GeneQuine develops drugs that are based on gene therapy. The concept of gene therapy is to introduce genetic material into the patient's cells in the body. The cells then produce a therapeutic protein according to the template that the introduced genetic material (DNA) provides. Therefore, the patient's body itself produces the therapeutic agent. One of the major advantages of this approach is that the therapeutic protein can be produced over a long period of time as opposed to conventional drugs, which have to be administered frequently because they are metabolized or eliminated by the body. Gene therapy has proven to be safe and efficacious in a number of diseases including inherited disorders such as lipoprotein lipase disorder, hemophilia and leber's congenital amaurosis as well as cancer.
GeneQuine's product candidates are next generation gene transfer vehicles. These gene therapy vectors are highly efficient in entering joint cells and are able to confer multi-year gene expression. An excellent safety profile of these vectors has been demonstrated in several species.
GeneQuine is focused on the development of gene therapy agents for the treatment of osteoarthritis. Osteoarthritis is a degenerative joint disorder characterized by cartilage loss and inflammation. Patients affected by osteoarthritis experience joint pain as well as swelling and stiffness of the joints leading to limited joint functionality and impaired mobility. Osteoarthritis is the most common joint disorder with approximately 80 million people in the EU and the USA being currently affected. Moreover, osteoarthritis is also a major health problem in companion animals such as horses and dogs with approximately 1 million and 18 million patients respectively.
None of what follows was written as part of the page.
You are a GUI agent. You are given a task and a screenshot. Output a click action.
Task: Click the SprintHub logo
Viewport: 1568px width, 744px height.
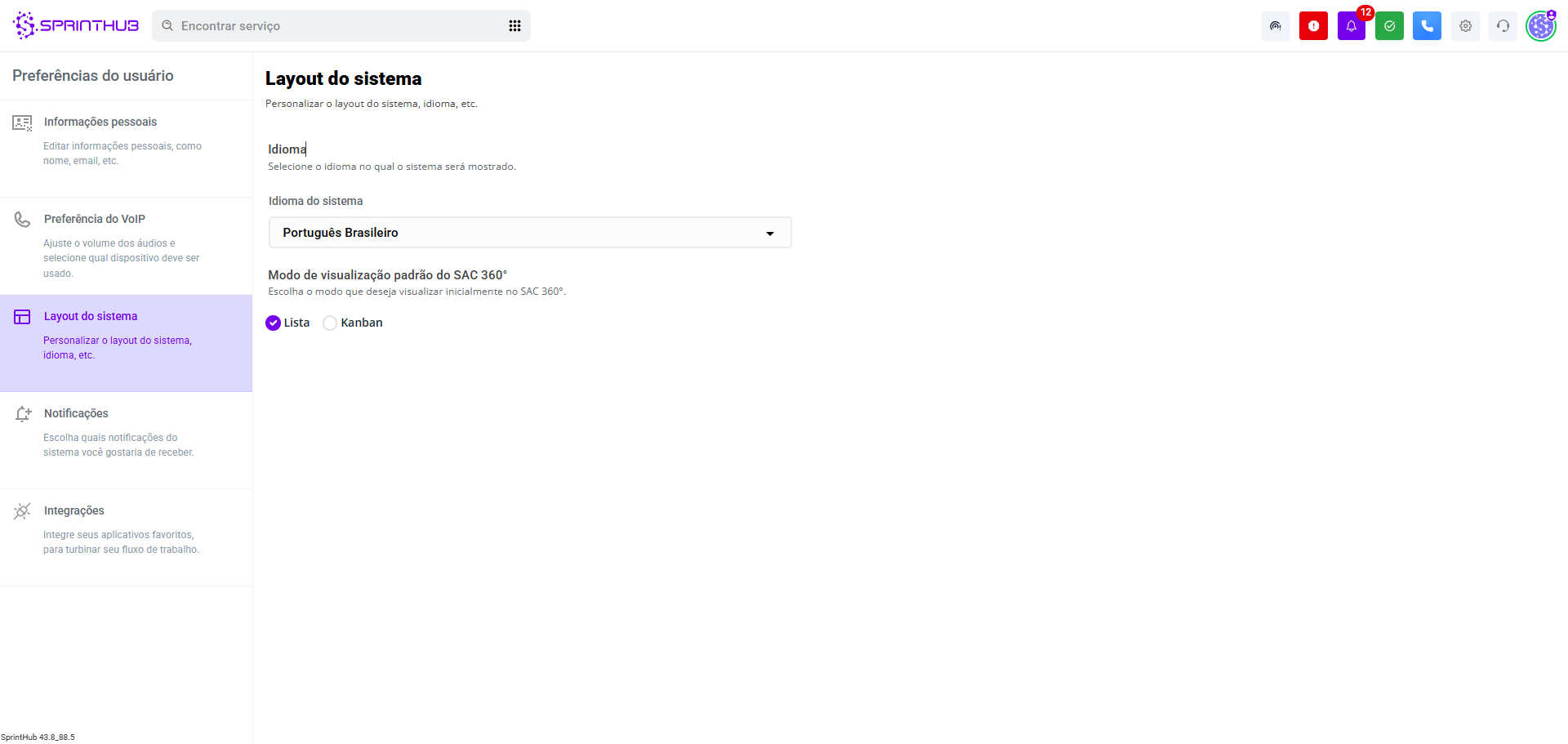click(x=76, y=26)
Gene Therapy for Osteoarthritis
Sufficiently high drug concentrations and long-term bioavailability within the joint are two of the major challenges for efficient treatment of osteoarthritis. Both attributes are requisite for sustained efficacy and a disease-modifying effect.
Medicinal products currently used to treat osteoarthritis as well the investigational drug candidates used in clinical studies are typically chemical or biological substances administered either systemically or by a direct injection into the joint. However, if administered systemically, only small portions of the administered drug reach the joint space. When injected directly into the joint, most active compounds are rapidly cleared from the joint by physiological mechanisms resulting in short dwell times in the joint. Frequently repeated joint injections, however, are not feasible in the long-term treatment of a chronic joint diseases such as osteoarthritis.
A single joint injection of a gene therapy drug is able to establish local long-term production of a therapeutic protein by the joint cells. This way, optimal drug concentrations and long-term bioavailability within the affected joint can be achieved.